> _WORK TO BE COMPLETED_: What is the count of lines below that include "Given"? Reply with nothing else.

> _DATA FOR ANALYSIS_:
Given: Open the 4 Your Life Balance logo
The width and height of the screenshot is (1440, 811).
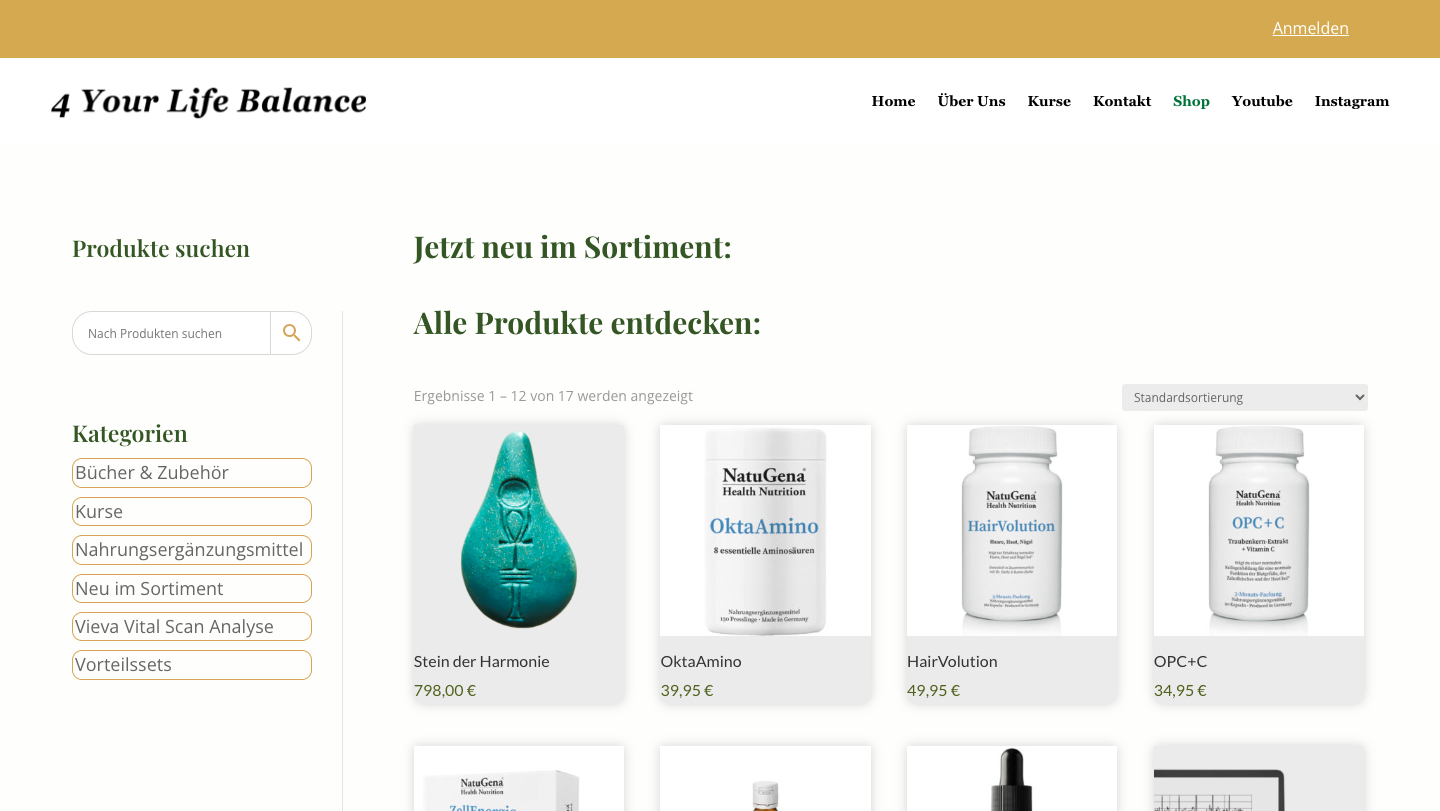Looking at the screenshot, I should click(209, 101).
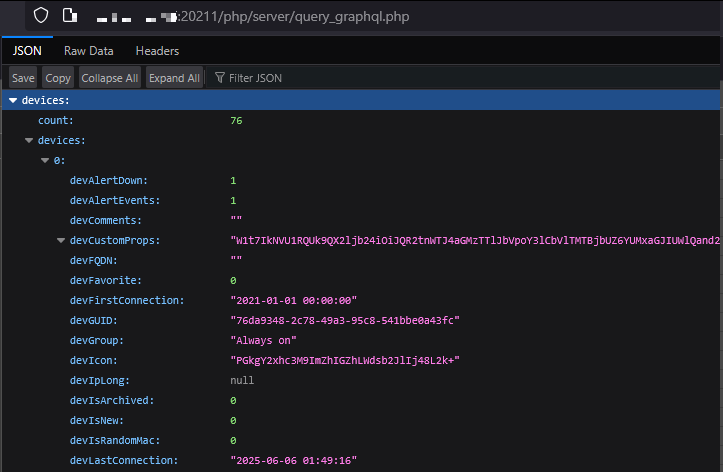This screenshot has width=723, height=472.
Task: Toggle the devCustomProps disclosure arrow
Action: click(61, 241)
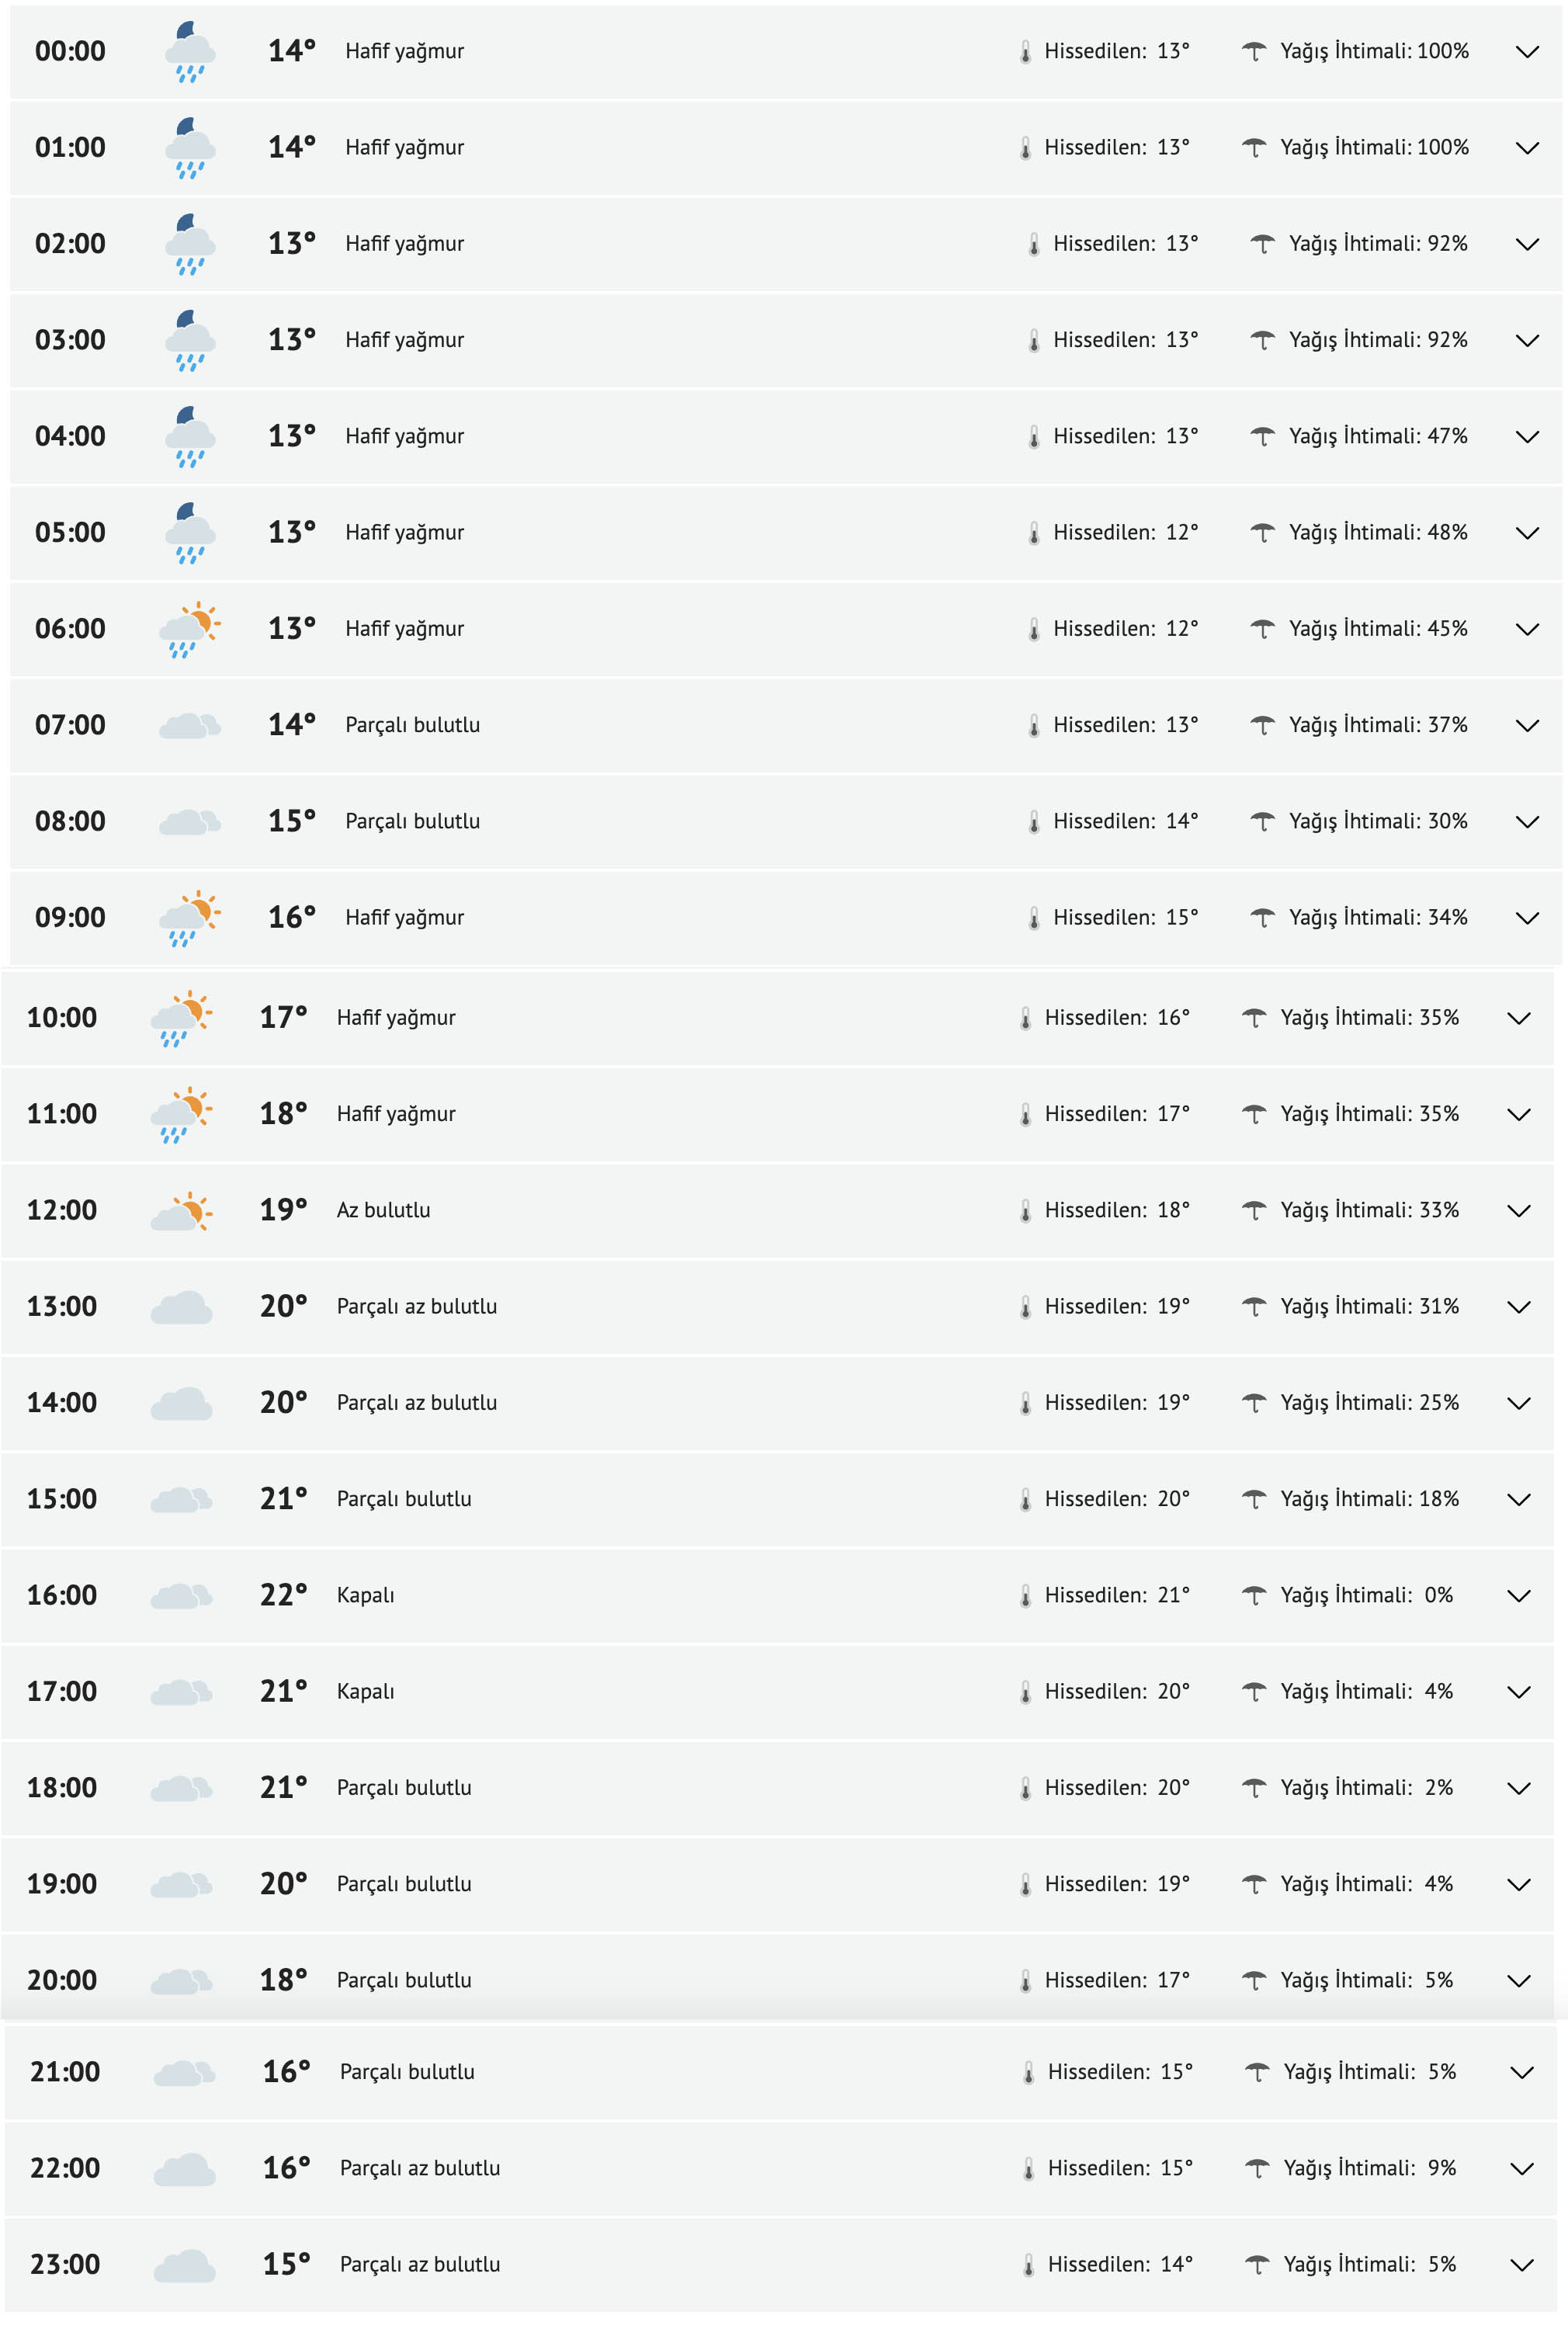Click the 15:00 time label

click(62, 1499)
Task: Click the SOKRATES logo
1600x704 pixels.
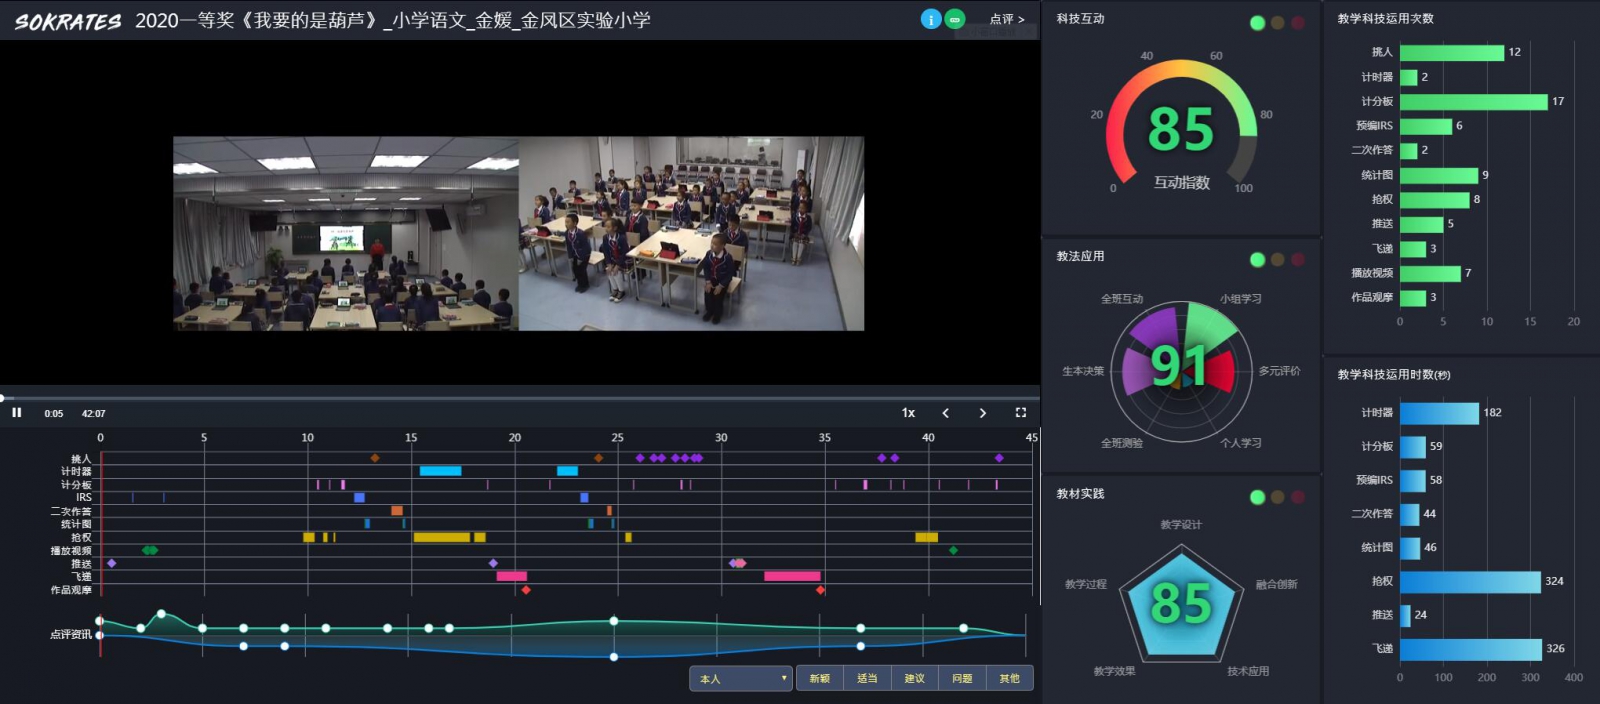Action: 68,21
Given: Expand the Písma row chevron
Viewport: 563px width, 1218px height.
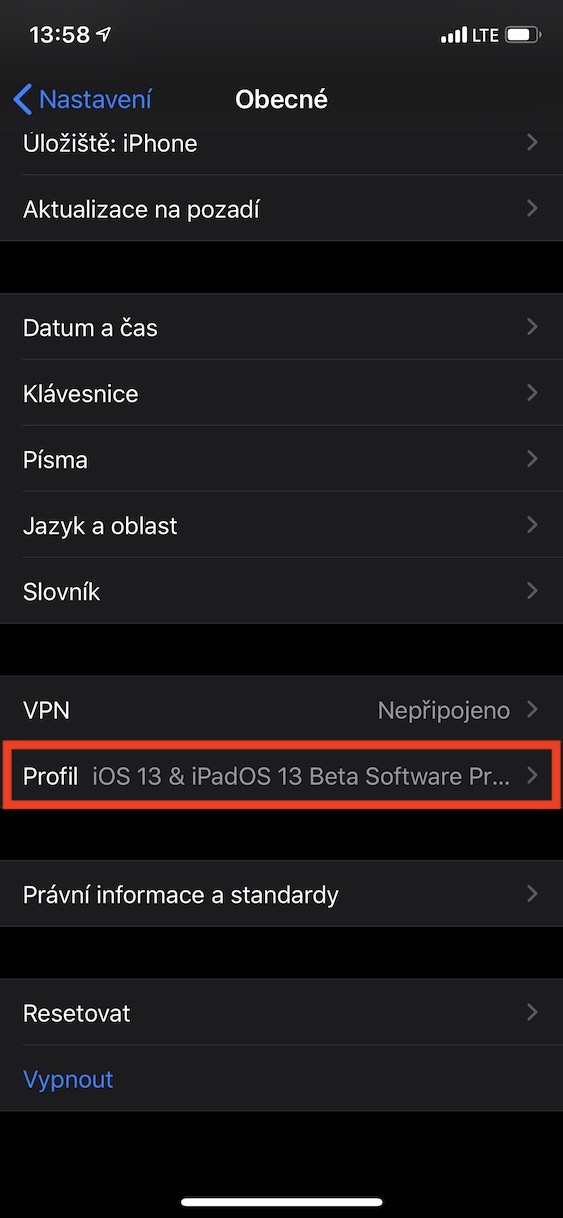Looking at the screenshot, I should (532, 459).
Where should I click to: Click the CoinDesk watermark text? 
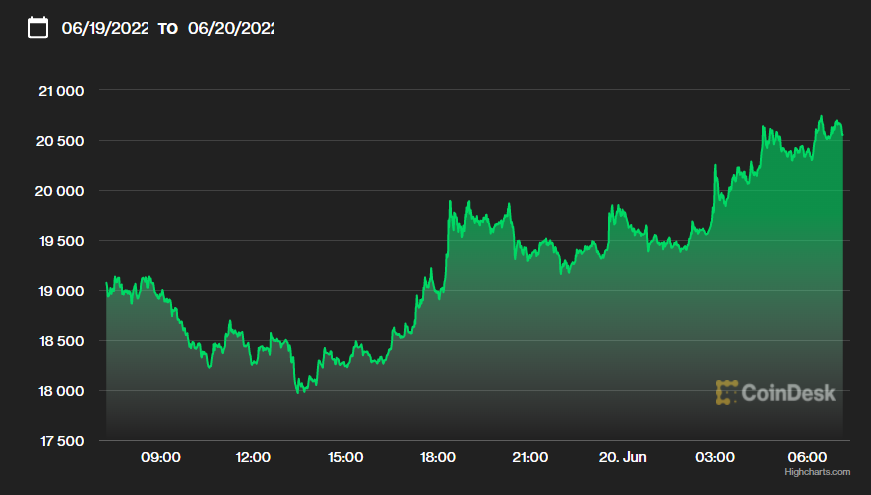(x=788, y=393)
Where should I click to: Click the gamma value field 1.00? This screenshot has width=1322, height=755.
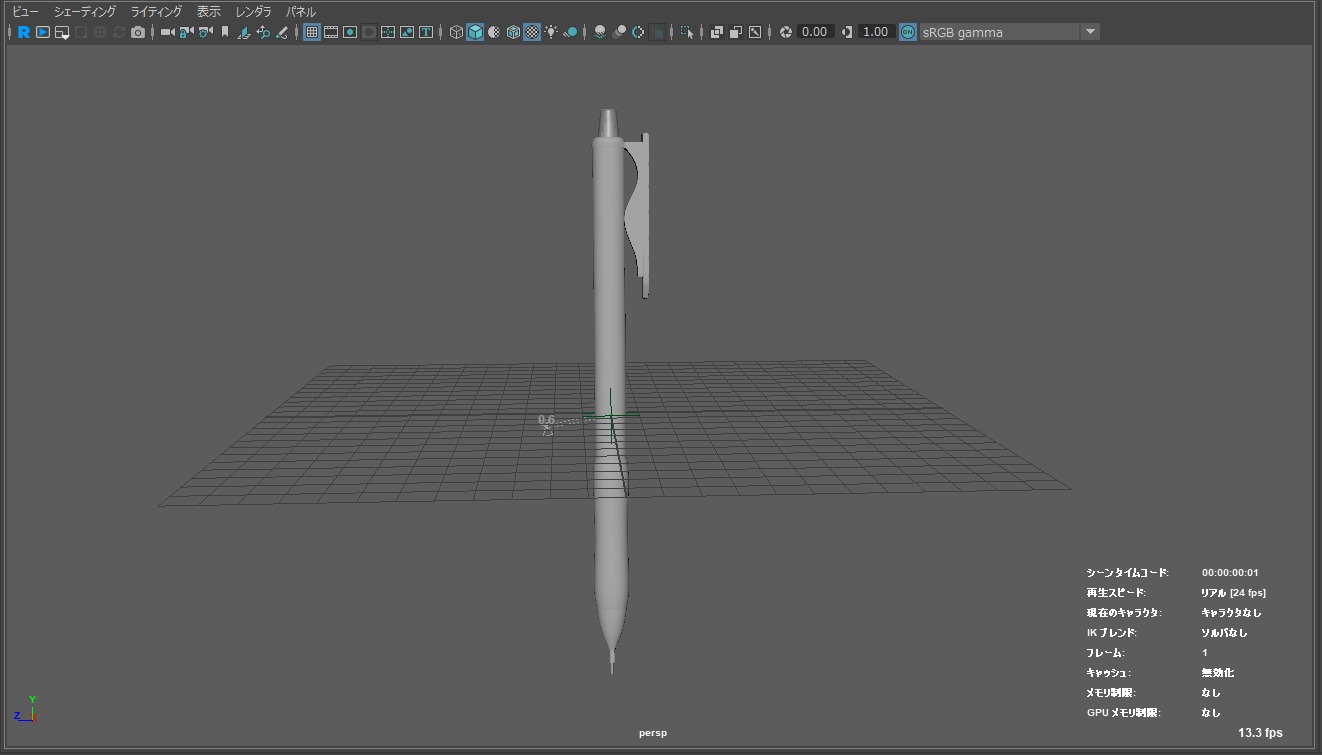point(875,32)
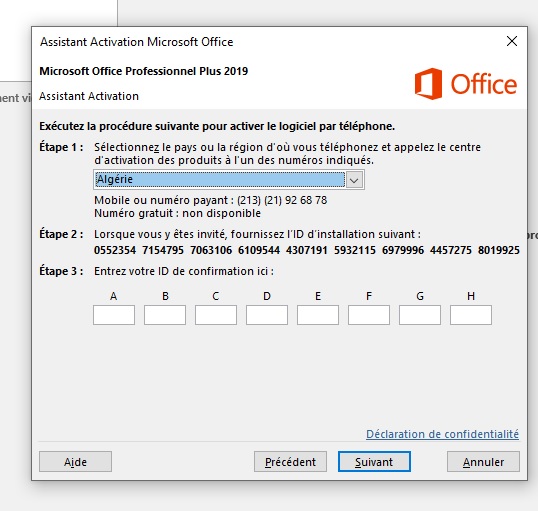Select the Algérie country combo box
This screenshot has height=511, width=538.
229,179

> _SOLUTION FOR THIS TASK_: 2